A “signal transmission tube” is a hollow plastic (polymer) tube having a reactive material on the interior surface thereof and being suitable for use in transmitting a detonation signal through the tube by ignition of the reactive material. The defined term embraces shock tubes of the type disclosed in U.S. Pat. Nos. 4,328,753 and 4,607,573, which have a coating of pulverulent high brisance explosive material such as PETN (pentaerythrite tetranitrate), RDX (cyclotrimethylenetrinitramine) (also known as Cyclonite or Hexogen), HMX (cyclotetrame-thylenetetranitramine) (Homocyclonite or Octogen) or TNT (2,4,6-trinitrotoluene) on the interior wall of the tube, and low velocity signal transmission tubes of the type disclosed in U.S. Pat. No. 5,257,764, which have deflagrating material on the interior surface of the tube. Deflagrating materials include silicon/red lead (Si/Pb3O4), molybdenum/potassium perchlorate (Mo/KClO4), tungsten/potassium perchlorate (W/KClO4), titanium hydride/potassium perchlorate (TiH2/KClO4) and zirconium/ferric oxide (Zr/Fe2O3). Other suitable deflagrating compositions are boron/red lead (B/Pb3O4), titanium/potassium perchlorate (Ti/KClO4), zirconium/potassium perchlorate (Zr/KClO4), aluminum/potassium perchlorate (Al/KClO4), zirconium hydride/potassium perchlorate (ZrH2/KClO4), manganese/potassium perchlorate (Mn/KClO4), and the like. In both kinds of signal transmission tubes, the tube may be formed from an extruded synthetic polymeric material such as EAA (ethylene/acrylic acid copolymer), EVA (ethylene vinyl acetate) or a SURLYN™ such as SURLYN™ 8940, an ioniomer resin available from E. I. DuPont de Nemours Company, low density polyethylene (LDPE), linear low or medium density polyethylene, linear low, medium and high density polyester and polyvinylidene chloride (PVC), and suitable blends or polymer alloys of such materials.

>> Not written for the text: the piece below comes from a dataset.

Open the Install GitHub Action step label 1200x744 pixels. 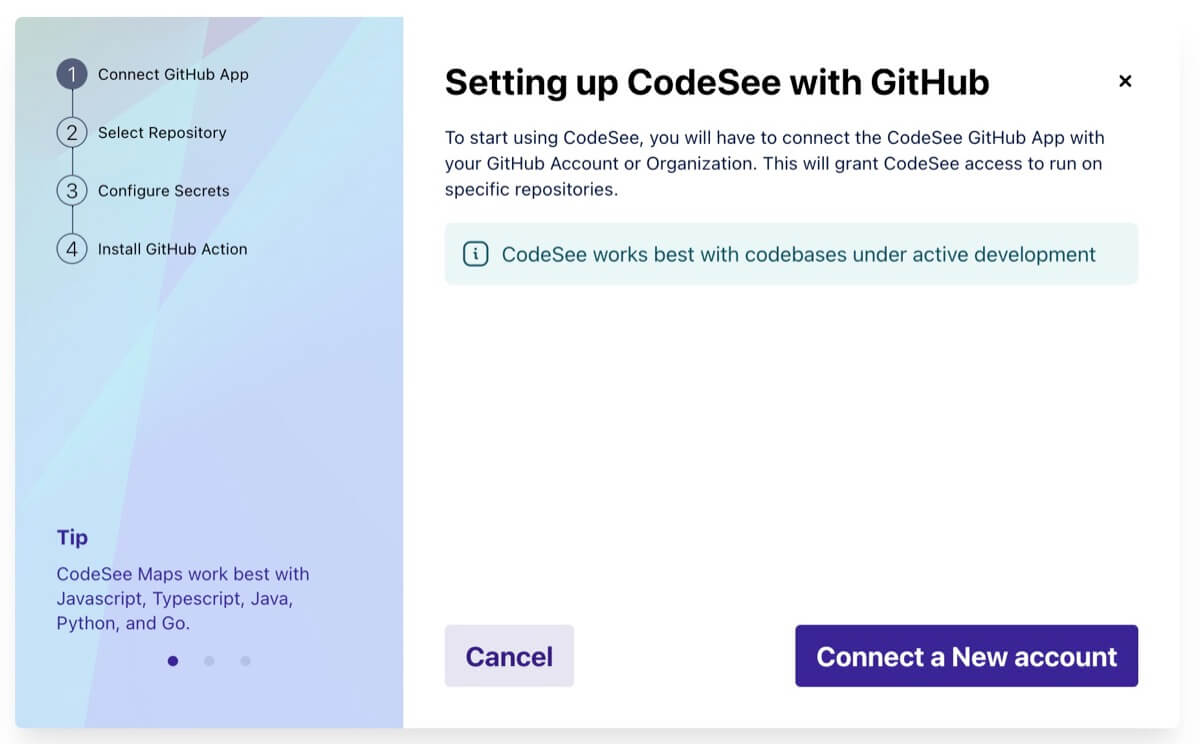click(x=172, y=249)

U.S. Pat. No. 5,681,904 issued Oct. 28, 1997 to Anthony P. Manzara discloses a polymer material comprising a glycidyl azide polymer, either as a plasticizer or a polyol, cross-linked with a multifunctional acrylate (column 2, line 9 through line 14 and column 3, line 34 through line 41) or polyisocyanate. The hardness and burning properties of the polymer material are determined by the particular multifunctional acrylate, and amount thereof, which is cross-linked with the glycidyl azide polymer (column 8, line 44 through line 65). The polymer material may be used in a wide variety of applications, e.g., as a high energy material, as a binder in an explosive material or a rocket propellant, or with a gas-generating material used in an air bag apparatus (column 2, line 16 through line 24).